Chip DiComo, manager of global information systems for transportation firm Hellman Worldwide Logistics, believes that Stone and Messman will mesh well.

“Novell needed Messman’s business savvy, but [the company] became instantly flat without technology leadership,” says DiComo. “I met Chris Stone as he exited Novell the first time and also [saw] Chris motivate the troops at a low time. He is exactly what Novell needs to balance Messman and revitalize partners, employees and customers.”

Stone says that while the company’s focus is the same as it was when he left two years ago – Internet services using the directory as the platform – there are three challenges he needs to address.

“First, creating a culture [within Novell] that wants to win and will win,” he says. “Second, building products that people want to buy. And third, the marriage of the company – consulting, Cambridge Technology Partners, sales and the product organization.”

Stone says that one of Novell’s problems is that it has too many products that no one knows what to do with. He will combine them into suites that focus on user identity management, access and security and provisioning. Provisioning is the act of automatically acquiring computers, telephones and network access for new employees of companies.

“Novell’s got all the parts,” Stone contends. “Does the sum of the parts equal a whole. Yes – it’s a matter of putting the parts together and coming up with a solution that someone wants to buy.”

As to the lethargy Novell has shown rolling out products such as caching, or supporting technologies such as the Simple Object Access Protocol (SOAP) and the Universal Description, Discovery and Information (UDDI) protocol, Stone says he intends to spur development both internally and with external developers.

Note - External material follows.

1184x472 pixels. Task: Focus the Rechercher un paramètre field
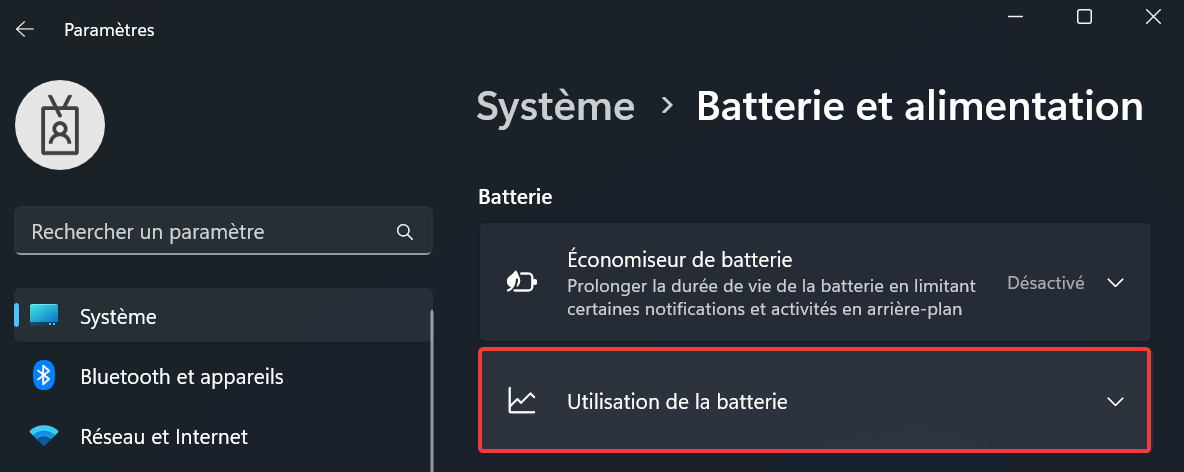[224, 231]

“People don’t write to NetWare Loadable Modules [NLM] or to proprietary interfaces and protocols,” Stone says. “That will change [with] J2EE, SOAP, DirXML [and] more connectors, tools for developers to write to the directory that are standards-based – tools that developers use, not ones that Novell creates.”

Mt. Sinai’s Strifas, who supervises in-house developers, approves of Stone’s plan.

“The focus should be on accessing services or APIs, not NLMs,” says Strifas, whose developers have written a Java-based management utility. “All we needed to do was write a Web front-end to it and pass calls to Java APIs that talk to eDirectory natively. I don’t care about rewriting Novell Directory Services; I just want to know how to write to it. My developers are screaming for [tools] now.”

Stone also says customers can expect to see additional changes in the company’s management and structure beginning as soon as this week.

“I plan to revamp both product and corporate marketing and product management, focusing them around the suites of products and putting together a campaign that is aimed at an executive-level audience,” Stone says.